Problem is the controller is out of inputs. I could theoretically put it on the same input as the existing Z-stop and somehow switch between them - or can the Marlin firmware understand that a Z-endstop input is both ends? Looks like it can (from https://github.com/MarlinFirmware/Marlin/blob/RC/Marlin/Configuration.h#L635):

// Enable Z_MIN_PROBE_USES_Z_MIN_ENDSTOP_PIN to use the Z_MIN_PIN for your Z_MIN_PROBE. // The Z_MIN_PIN will then be used for both Z-homing and probing.

We did his first print with the E3D hotend, switched from a mk7. While the old one was working fine, the surface quality improved a lot, and temperature setting was lower. E3D rocks!

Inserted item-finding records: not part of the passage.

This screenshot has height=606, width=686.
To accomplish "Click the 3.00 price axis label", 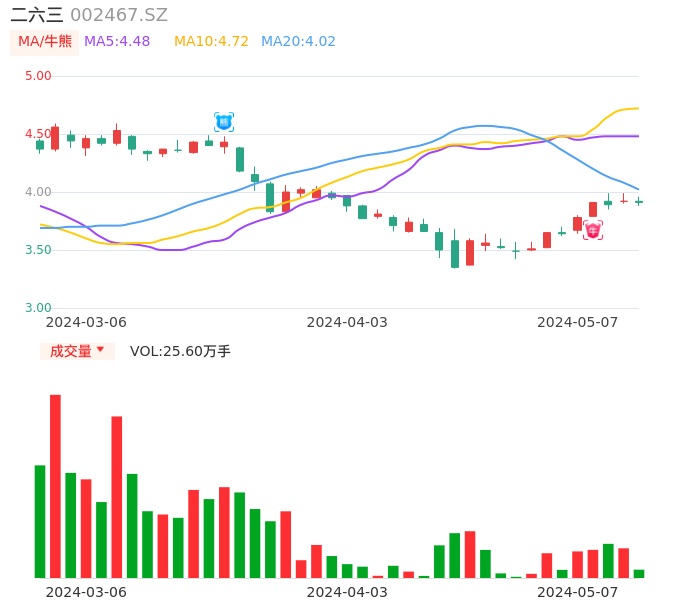I will [38, 308].
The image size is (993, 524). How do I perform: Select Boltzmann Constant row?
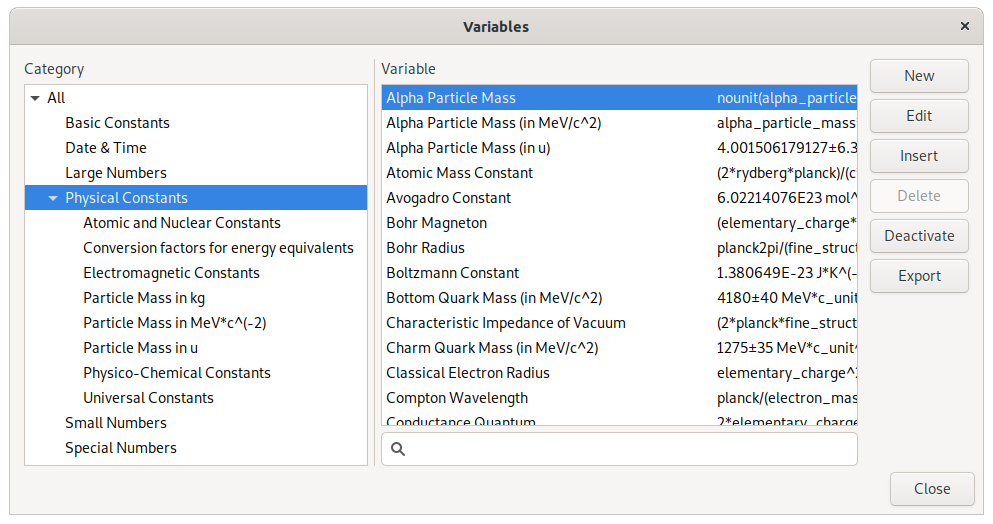pyautogui.click(x=452, y=273)
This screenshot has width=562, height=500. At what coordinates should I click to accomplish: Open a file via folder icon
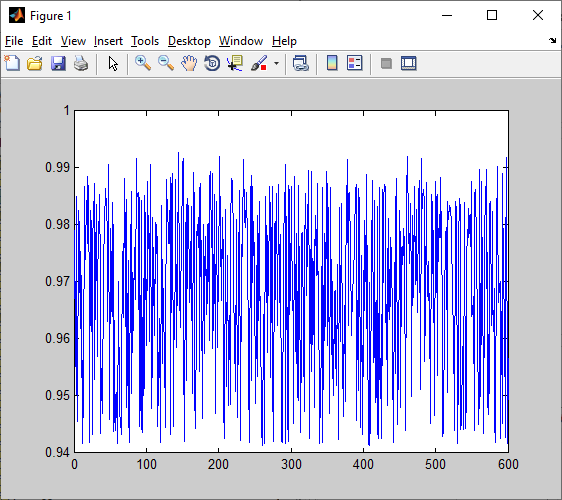pos(35,63)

We also both want to do a bed fan duct. I keep thinking that two separate pieces with tubes between them would reduce a lot of the mounting problems inherent in combinations of different hotends, X beds, mount points, and fans. I haven't seen a design like that, though.

Playing around with FreeCAD some more shows a quirky interface, some weird errors, and a whole new way of thinking about geometry compared with OpenSCAD. On the bright side, it does have proper, if less nicely done than in Dia, Bezier curves. Now if I can make the Bezier curves partake in constraints, I'm all set. Unfortunately, it looks like the constraint solver isn't keep on distance-from-curve constraints. Also, constraining is only inside sketches, which can't be right. More tutorials are needed.